* **Written problem**
Resume the Halmahera–Raja Ampat dive safari description where it leaves off, picking up after its final sentence.

Halmahera - Raja Ampat

 

TYou must be a PADI Open Water diver or equivalent and have logged a minimum of 50 dives to join this safari.

 

As with all diving activities, the dive guide has the final decision regarding any divers competency to complete any particular dive.

 

This exceptional  itinerary allows you to explore the pristine beauty of the area both above and below the water. Raja Ampat's  islands are mostly uninhabited, with only the faint glow of a few night lights from small villages and fishing boats on the horizon and this lack of population pressure ensures abundant marine life and vibrant habitats. The emerging area of Halmahera, at the gateway to the Pacific, provides  a truly diverse habitat and last but not least Lembeh Straits offer the best ‘macro diving’ on earth! The variety of marine life can be amazing offering encounters with enormous schools of fish and regular sightings of sharks, manta rays and turtles. These are Indonesia's if not the world's  finest diving destinations for anyone with a serious interest in rare and unusual marine life.

* **Data excerpt**

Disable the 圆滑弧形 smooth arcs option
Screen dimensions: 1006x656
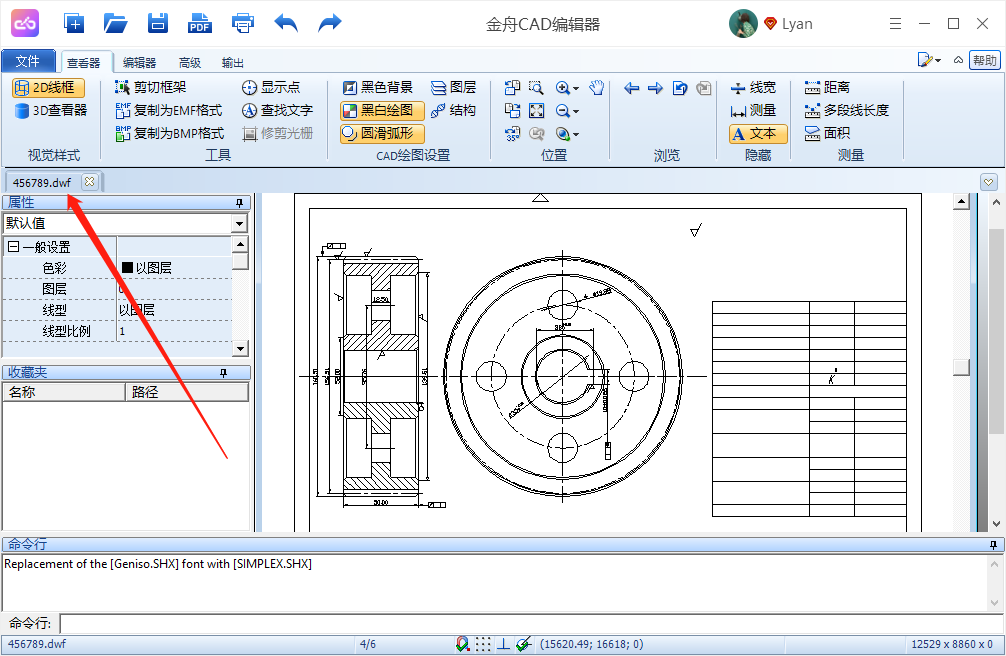pyautogui.click(x=382, y=133)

* **Task output**
The Dewi Nusantara is a three masted topsail schooner. At 57 metres long, the ‘Goddess of the archipelago’ is purposely designed to be totally independent for long periods at sea while offering unparalleled comfort and excellent customer service with a crew of 15. There are eight spacious staterooms and a Master and Commander suite, comfortably accommodating up to 18 adventurous divers. All feature modern amenities including air-conditioning and en-suite bathrooms. Facilities on board include a huge lounge and dining area, ample space and storage on the dive deck and a well designed multimedia camera room. All diving is from a tender and guided by an incredibly experienced dive team. Equipment is available to rent, including a limited supply of underwater cameras. Standard tanks are 12L with DIN adaptable valves. 15L tanks are available to rent. Nitrox is available.

 

The itinerary will vary depend on several factors including, but not limited to, weather, diving ability of guests & the number of other boats already present at the various dive sites.

 

Itinerary Highlights

 

Ambon: Off the beaten track, Ambon island is home to a number of clear water dive sites, but it’s Ambon Bay which has emerged as a world-class muck diving location. For the few who travel here, the rewards are immense. The dive sites range from black sand and rubble to jetties and wrecks, all home to a prolific marine life including but not limited to rhinopias, frogfish, octopus and seahorse. In contrast to the muck of the Bay, the clear water sites on the south and east coast offer a spectacular topography with seamounts, caves and archways adorned with soft corals. It’s at these you can expect to see larger pelagic species such as Napolean wrasse, shark, ray and grouper.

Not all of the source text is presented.